Levantamento nacional revela divisão quase igual entre torcedores sobre a convocação de Neymar para a Copa do Mundo de 2026: 47% a favor, 45% contra e 8% indecisos. A polarização varia por região e renda, enquanto dúvidas sobre condicionamento físico e regularidade no Santos mantêm a presença do atacante em aberto para a comissão técnica.
Pesquisa nacional mostra divisão sobre Neymar na Copa 2026
Um levantamento realizado entre 10 e 13 de abril de 2026, com 2.004 entrevistas presenciais em todo o Brasil, aponta um cenário de opinião pública extremamente dividido sobre a convocação de Neymar para a Copa do Mundo de 2026. A diferença entre apoio (47%) e rejeição (45%) é mínima; 8% dos entrevistados não souberam ou preferiram não responder.

Variações regionais: Sul contra, Nordeste a favor
No recorte regional surgem diferenças marcantes: o Sul tende a rejeitar a convocação, o Nordeste se mostra majoritariamente favorável, enquanto Centro-Oeste e Norte demonstram apoio. O Sudeste aparece equilibrado, sem predominância clara. Esses contrastes refletem diferenças culturais e expectativas locais sobre o papel de ídolos no time.
Renda e opinião: apoio aumenta entre faixas mais altas
Quando a pesquisa considera a renda, o empate técnico aparece entre quem recebe até dois salários mínimos. Nas faixas de renda mais alta, o apoio a Neymar supera ligeiramente a rejeição. Isso sugere que percepções sobre valor esportivo e tolerância a riscos médicos e de forma influenciam o juízo popular.

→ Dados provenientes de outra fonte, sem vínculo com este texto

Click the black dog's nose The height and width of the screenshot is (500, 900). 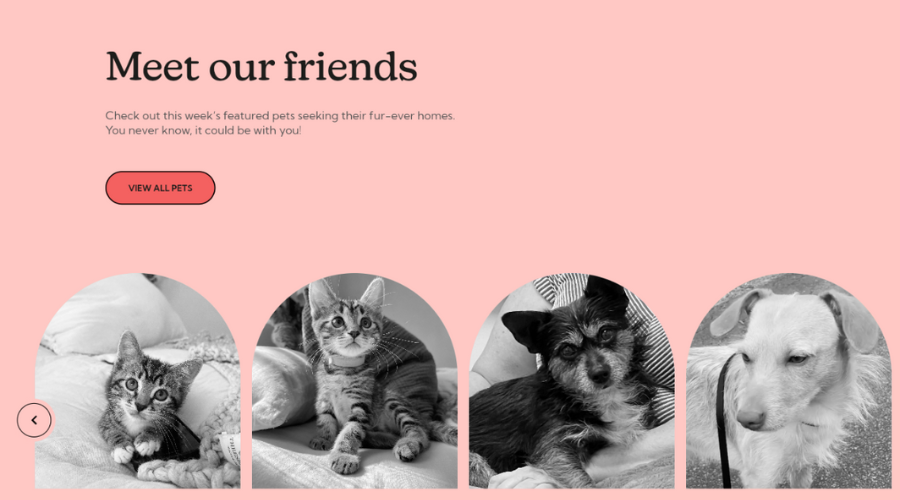coord(599,375)
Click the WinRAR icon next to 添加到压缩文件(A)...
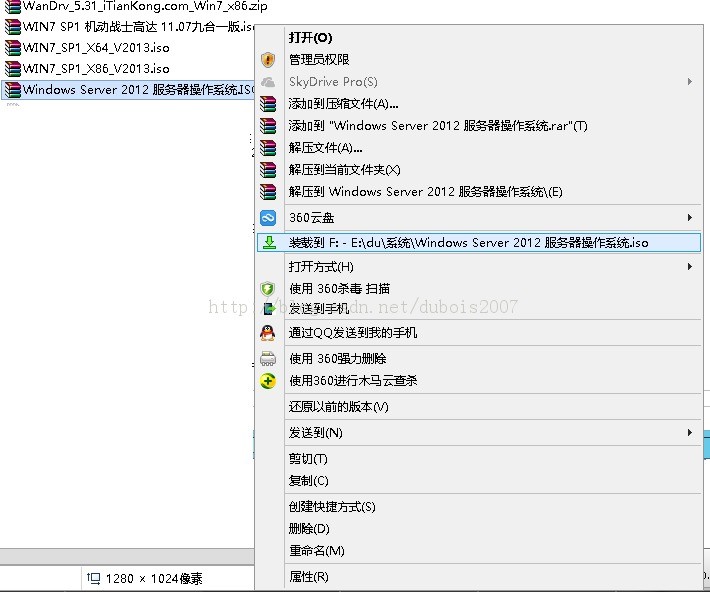 (267, 104)
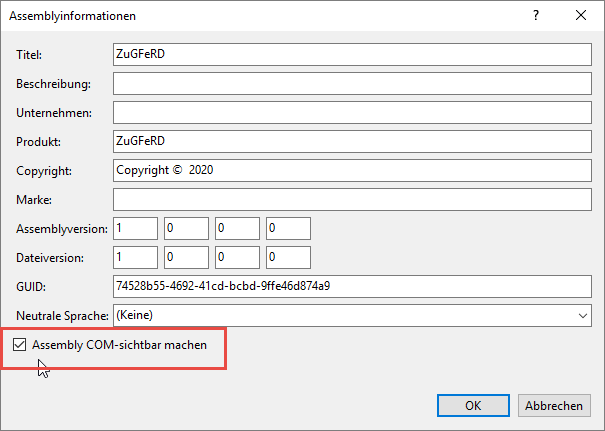Select the first Dateiversion number box

point(134,257)
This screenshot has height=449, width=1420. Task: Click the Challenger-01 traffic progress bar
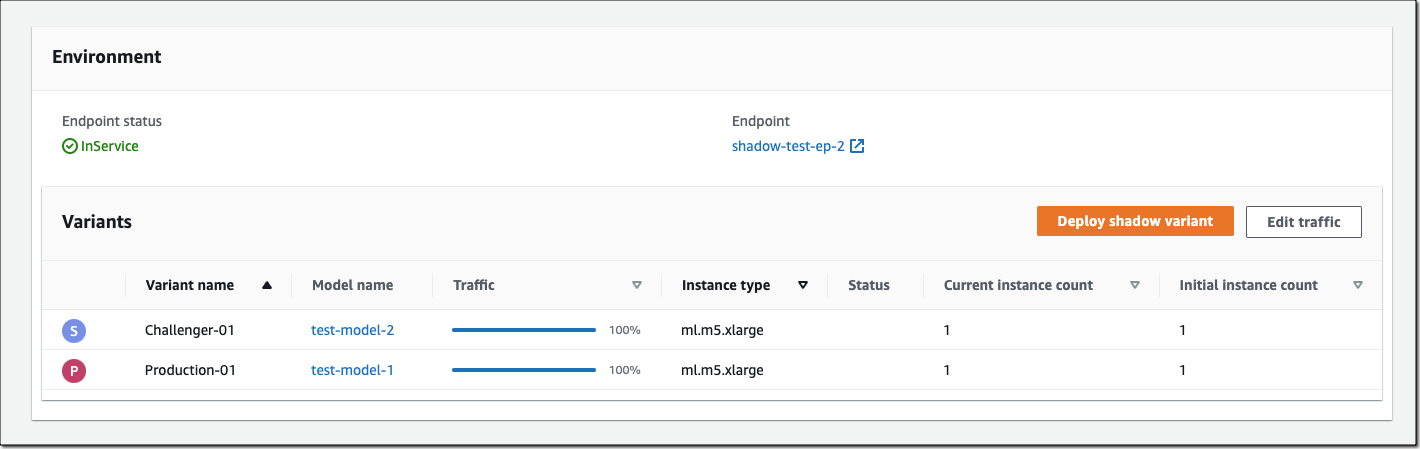[523, 330]
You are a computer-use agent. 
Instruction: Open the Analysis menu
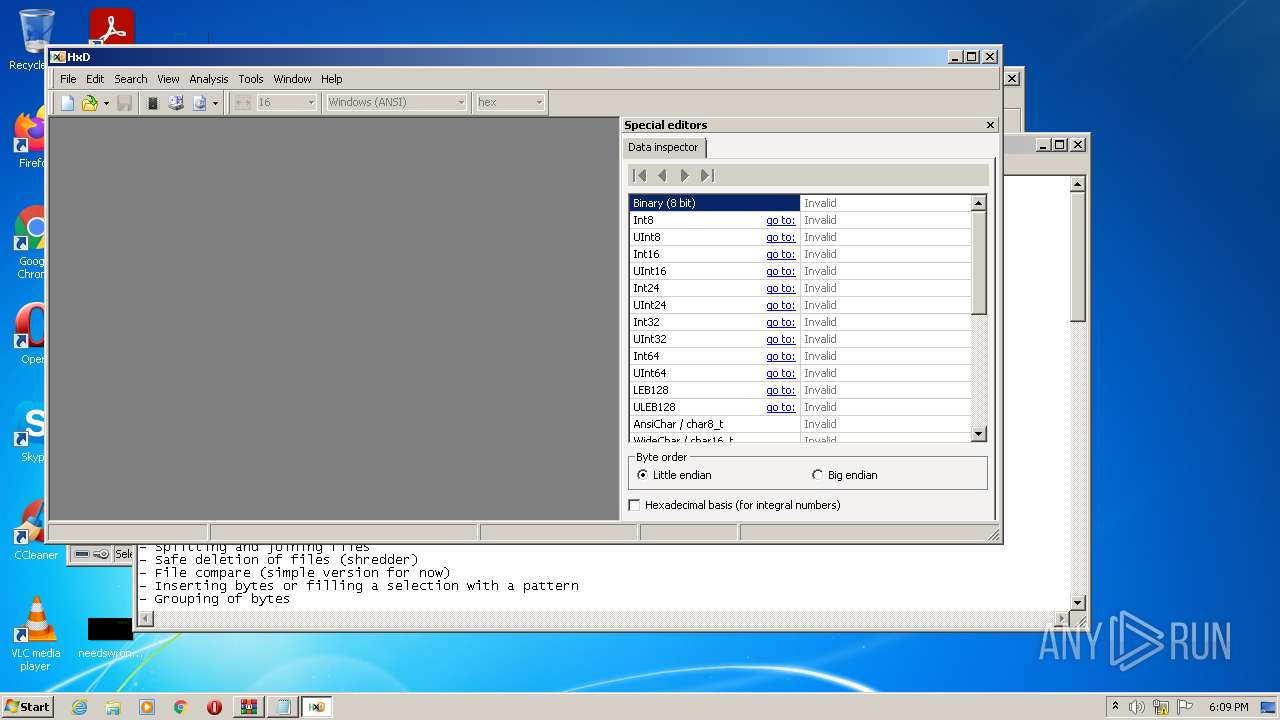click(208, 79)
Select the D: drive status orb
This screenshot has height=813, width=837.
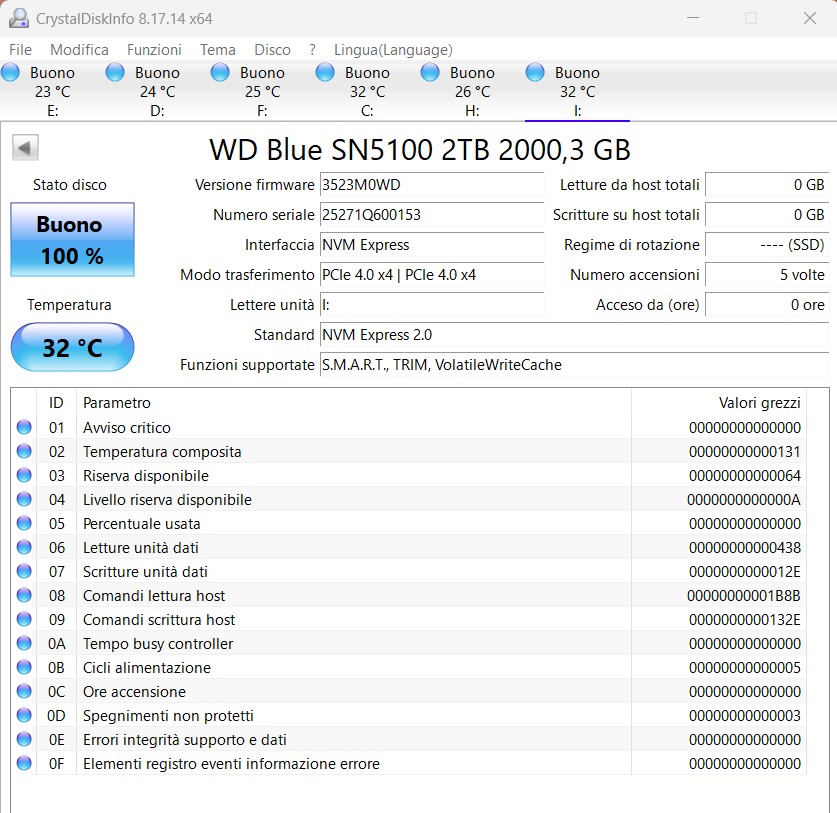(115, 72)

Contexto esportivo: forma, lesões e estatísticas recentes
A dúvida pública tem base esportiva. Neymar sofreu uma lesão grave no joelho esquerdo em outubro de 2023 e desde então teve sequência limitada. No retorno ao Santos, em 2025, esteve em campo 36 vezes, marcando 15 gols e dando sete assistências, mas também conviveu com problemas físicos e irregularidade de desempenho. Essas incertezas alimentam a divisão de opiniões sobre sua utilidade em um Mundial.
O que isso significa para a comissão técnica
A comissão técnica enfrenta decisão complexa: convocar Neymar é apostar em experiência, liderança e capacidade de decidir jogos; não convocá-lo abre espaço para renovação e reduz risco de levar um atleta com histórico recente de lesões. A quase igualdade nas opiniões públicas aumenta a pressão política e simbólica da escolha, transformando a lista em assunto de debate nacional tanto quanto técnico.

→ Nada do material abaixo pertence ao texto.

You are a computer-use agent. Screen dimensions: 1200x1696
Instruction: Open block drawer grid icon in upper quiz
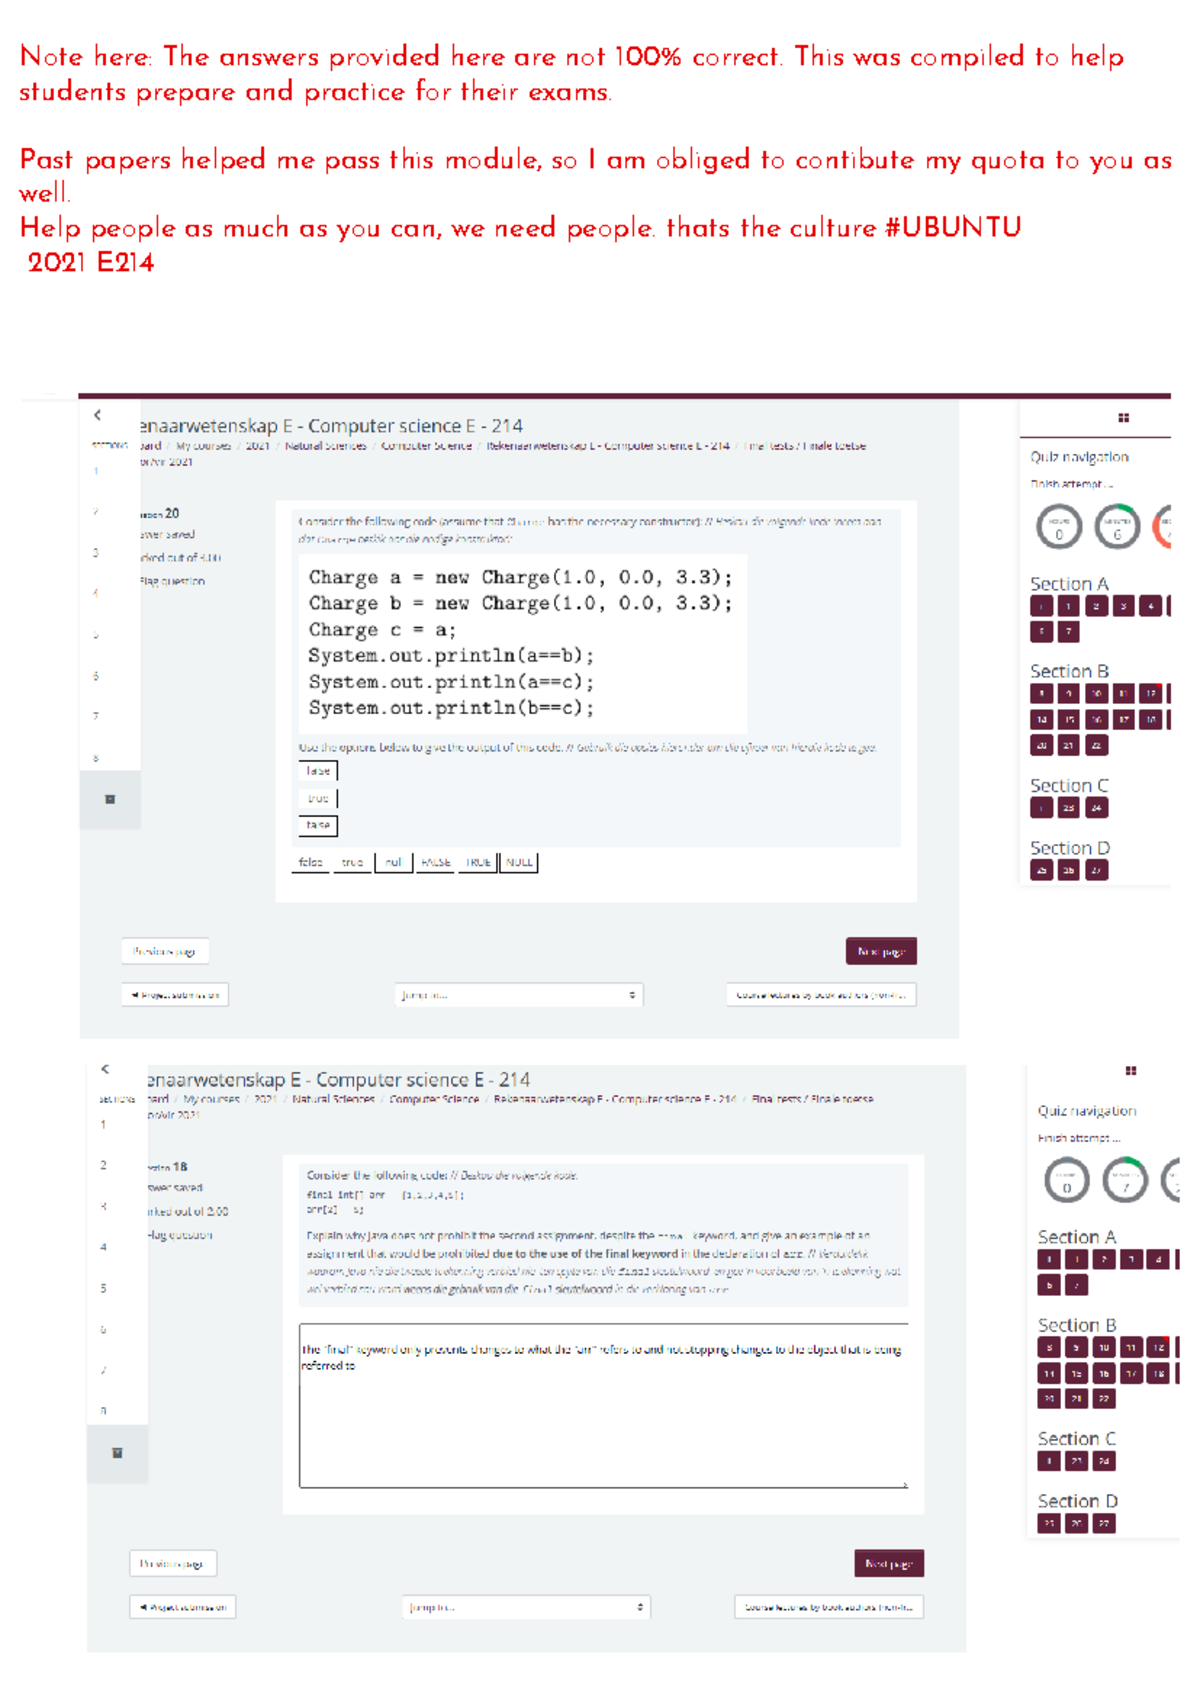1123,418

Impacto esportivo e político da decisão
Do ponto de vista tático, a presença de Neymar muda propostas de jogo e forçará ajustes em torno dele. Politicamente, uma convocação contestada pode render críticas imediatas se o rendimento não corresponder; a ausência de um atacante de grande apelo semelhante poderia acalmar parte da torcida, mas também provocar questionamentos sobre ambição e identidade do time.

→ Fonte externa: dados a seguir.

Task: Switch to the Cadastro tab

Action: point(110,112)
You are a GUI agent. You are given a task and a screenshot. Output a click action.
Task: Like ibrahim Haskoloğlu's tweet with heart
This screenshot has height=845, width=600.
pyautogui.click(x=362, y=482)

Análise: por que a divisão importa
A divisão revela mais do que opiniões sobre um jogador: mostra a tensão entre valorização de estrelas consagradas e a busca por um projeto mais sustentável. Para o torcedor, Neymar representa talento e História; para a seleção, ele é um ativo que exige gestão fina de condicionamento e minutos. A escolha da comissão técnica dirá se o país privilegia experiência ou ifrastrutura de longo prazo — e sinalizará a direção do projeto da seleção rumo a 2026.
Próximos passos
Nos meses pré-Copa, a chave será o monitoramento físico e o rendimento em jogos oficiais e amistosos. Se Neymar mantiver sequência, seus números e impacto prático pesarão mais que a opinião pública. Se persistirem as lesões e a irregularidade, a seleção terá argumento técnico consistente para seguir sem ele. Qualquer que seja a decisão, a pesquisa mostra que será alvo de forte debate público.